June, 1991 Taiwan takes delivery of four German-made minesweepers, purchased as "multi-purpose coastal boats" for the state-run Chinese Petroleum Corporation.

Aug, 1991 Taiwan signs Lafayette frigate deal with France.

April, 1993 The Central Trust of Taiwan signs, on behalf of the navy, a deal with an Italian company for a survey ship.

May, 1993 Navy General Headquarters' weapons procurement office is inaugurated, with Captain Yin as its chief executive. Yin was scheduled for promotion to rear admiral at the beginning of the following year.

Sept, 1933 Captain Yin visits France in connection with the Lafayette frigate deal, accompanied by procurement office colleague Captain Kuo Li-heng (郭力恆).

Nov, 1993 Letter of accusation against Yin, Kuo and many other naval officers is sent to the Presidential Office. It accuses Yin of receiving NT$5 million in bribes from an arms broker mediating the navy's purchase of a survey ship from an Italian company.

Dec 8, 1993 Yin takes action to fight the allegations. He visits, at night, three key people involved in the minesweeper, frigate and survey ship deals and secretly records conversations with them. The three are a military official and two former naval officials who became arms brokers after retirement. Yin is accompanied by Kuo on two of the visits.

Dec 9, 1993 Yin goes missing at around 8:50am after going to meet somebody for breakfast near Navy General Headquarters in Taipei's suburban Tachih district.

Dec 10, 1993 Yin's body is found off Suao (蘇澳), eastern Taiwan, by a local fisherman. Tu Cheng Chun-chu (涂鄭春菊), an agent for a German arms company providing parts for the navy's German-made minesweepers, leaves the country. It was she whom Yin had gone to meet when he went missing. Tu, an ethnic Taiwanese holding German citizenship, came to Taiwan to persuade the navy to execute the second part of the two-part contract it had signed with her company.

Dec 11, 1993 The first of two cassette tapes recording conversations between Yin and the three key arms purchasers is recovered. It is later, suspiciously, demagnetized. Navy investigators, who obtained access to the tapes before anybody else, include Rear Admiral Liu Chin-an (劉錦安), currently director of the Ministry of National Defense's Judge Advocates Bureau, Rear Admiral Li Kun-tsai (李昆材), then director of Navy General Headquarters' weapons procurement office, and several others.
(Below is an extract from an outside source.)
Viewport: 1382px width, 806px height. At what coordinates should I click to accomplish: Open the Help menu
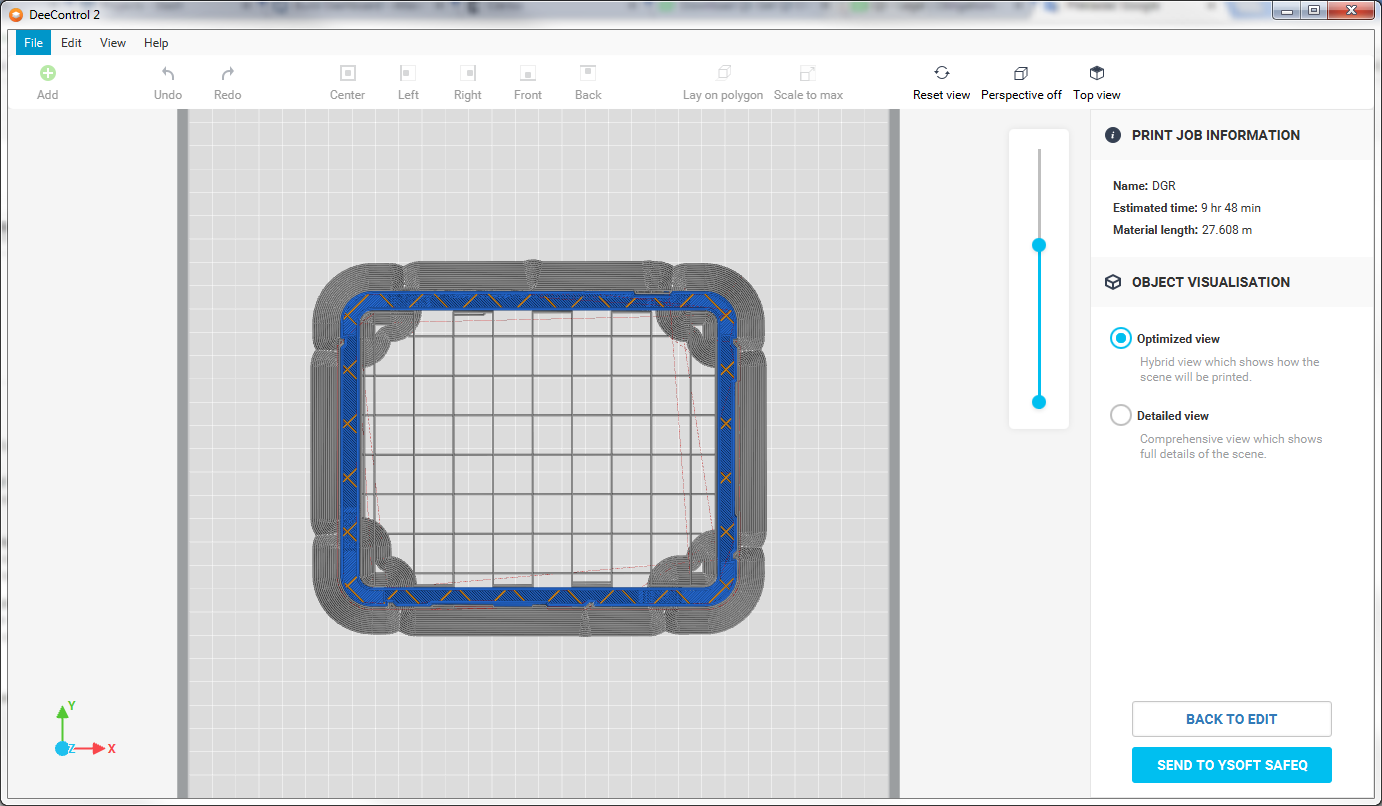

Dec 15, 1993 The murder is reported by the press despite a gagging order imposed by the military.

Dec 16, 1993 Yin's colleague, Kuo, is taken into custody for suspected links to the murder.

Dec 18, 1993 An autopsy by Taiwan's top coroner, Yang Jih-sung (楊日松), finds evidence that Yin might have been murdered.

Dec 20, 1993 Andrew Wang (汪傳浦), agent of the Lafayette manufacturer, Thomson CSF, in Taiwan, flees the country. He had allegedly offered a bribe of NT$9.5 million to Kuo Li-heng.

Jan 1, 1994 Lawmaker Chu Kao-cheng (朱高正) alleges at a press conference that director of the Presidential Office's secretariat, Su Chih-chen (蘇志誠), and his younger brother Su Chih-jen (蘇志仁) are behind the murder of Yin.

Jan 21, 1994 Shan Yi-chen (單亦誠), an arms broker who had tried to mediate Taiwan's purchase of minesweepers from Germany, flees the country amid suspicions of his involvement in the Yin murder. Shan was alleged to have bribed Kuo Li-heng with NT$2.5 million in an attempt to win a contract for parts provision for the German-made mine sweepers.